* BEGIN *
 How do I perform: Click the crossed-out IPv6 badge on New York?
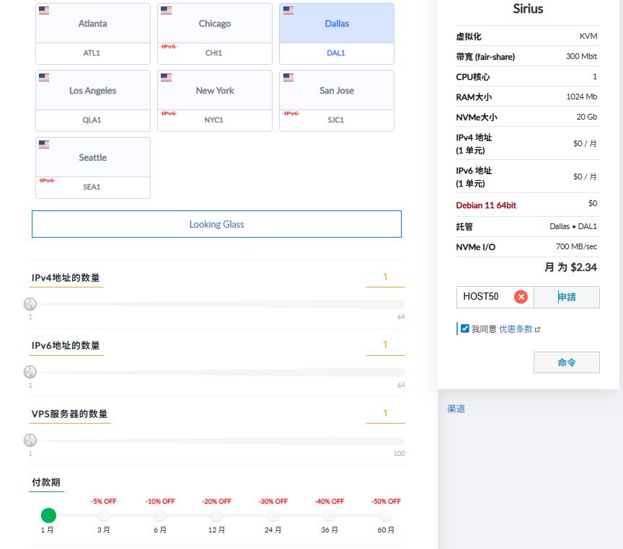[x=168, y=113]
* END *
* BEGIN *
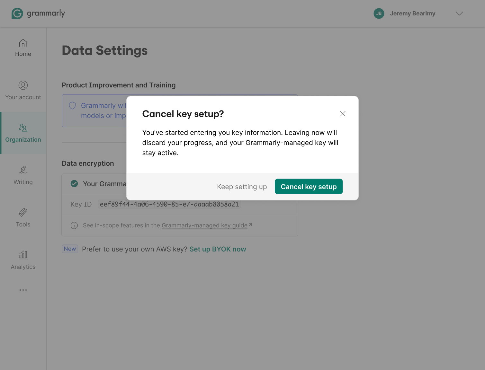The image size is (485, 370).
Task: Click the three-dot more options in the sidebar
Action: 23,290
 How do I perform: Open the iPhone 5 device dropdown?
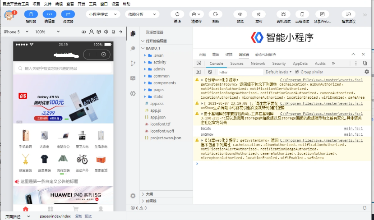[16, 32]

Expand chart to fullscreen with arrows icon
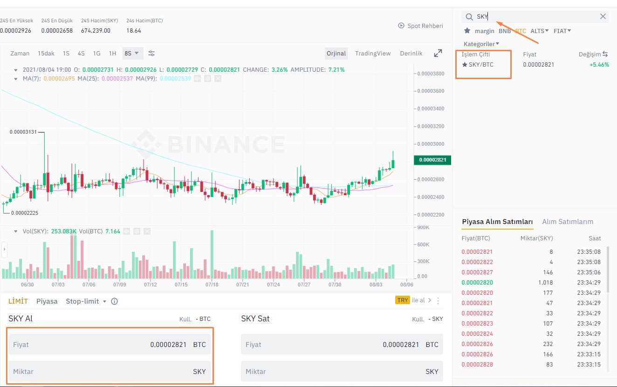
* END *
* BEGIN *
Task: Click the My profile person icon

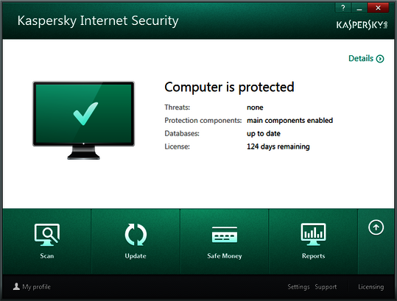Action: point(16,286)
* END *
• _Work to complete_:
Rewrite everything from the line containing "How do I perform: Open" down to the line containing "Expand chart to fullscreen with arrows icon", swapping "dropdown" for "menu" and changing nothing else. Leave the pictures out.

• _Answer_:
 How do I perform: Open the iPhone 5 device menu?
[16, 32]

Expand chart to fullscreen with arrows icon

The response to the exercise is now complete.